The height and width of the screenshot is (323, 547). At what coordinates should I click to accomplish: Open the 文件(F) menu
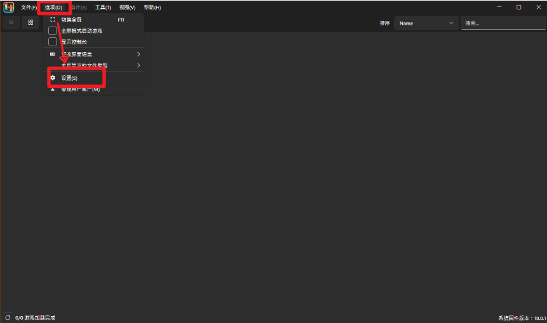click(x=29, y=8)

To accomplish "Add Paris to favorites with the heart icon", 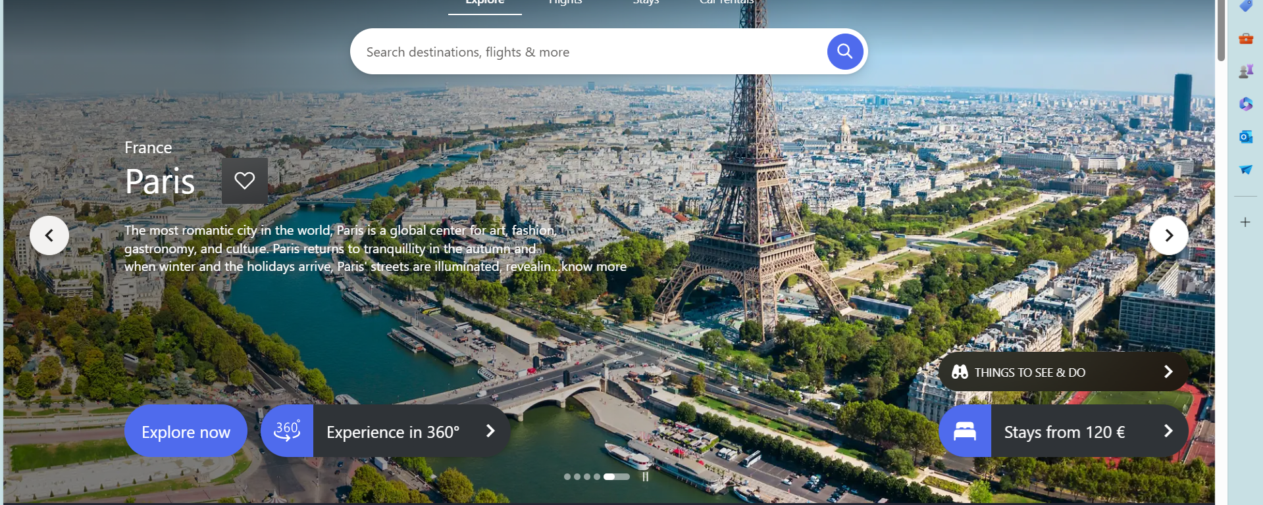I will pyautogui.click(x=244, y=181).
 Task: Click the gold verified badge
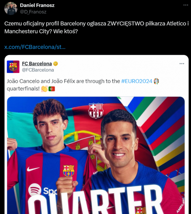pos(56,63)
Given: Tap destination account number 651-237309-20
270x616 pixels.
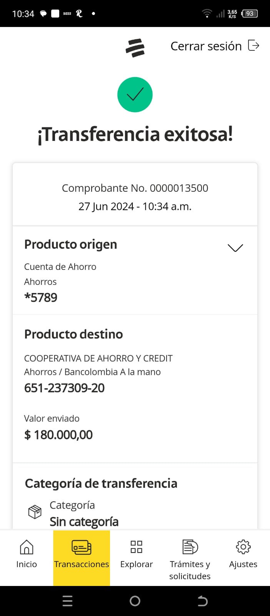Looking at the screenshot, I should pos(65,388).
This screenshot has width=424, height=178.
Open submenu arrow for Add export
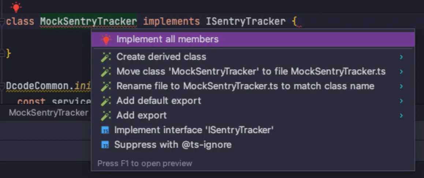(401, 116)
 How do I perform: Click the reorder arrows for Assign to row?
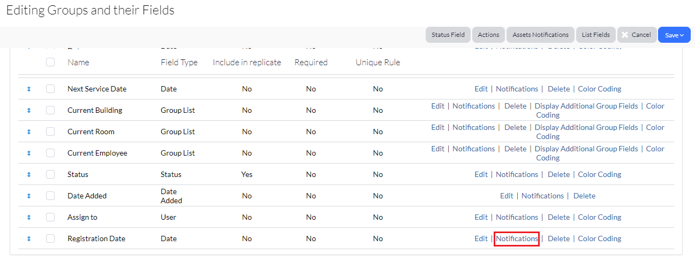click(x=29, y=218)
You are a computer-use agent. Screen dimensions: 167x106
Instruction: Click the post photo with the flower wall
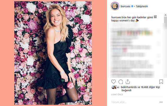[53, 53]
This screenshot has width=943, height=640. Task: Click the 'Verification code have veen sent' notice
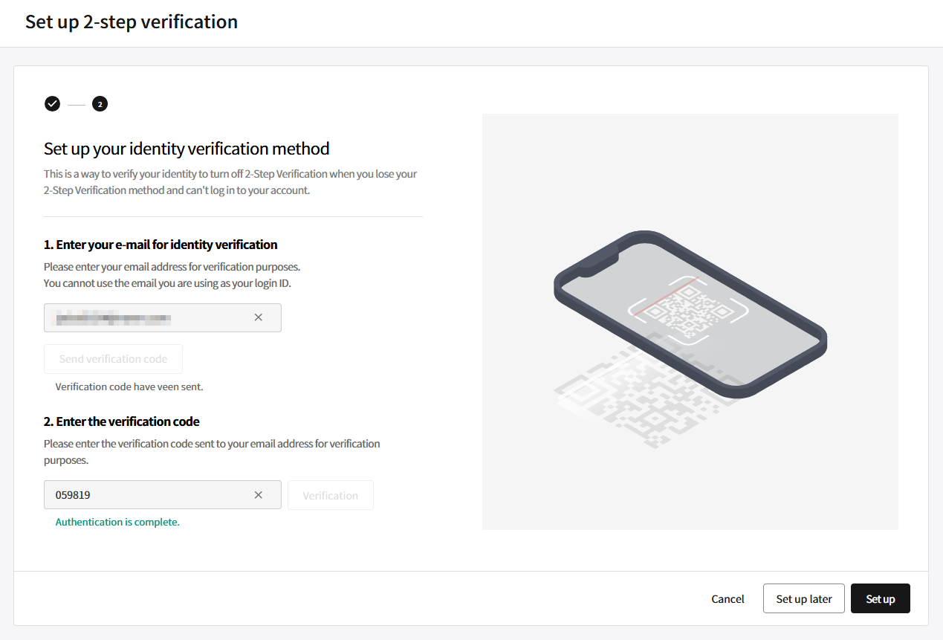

§ §

# WHAT TO DO
Look through the data above for the string "This" and copy every line where it appears.

# TASK OUTPUT
This screenshot has width=424, height=178.
This screenshot has width=943, height=640. Task: Click the 'Verification code have veen sent' notice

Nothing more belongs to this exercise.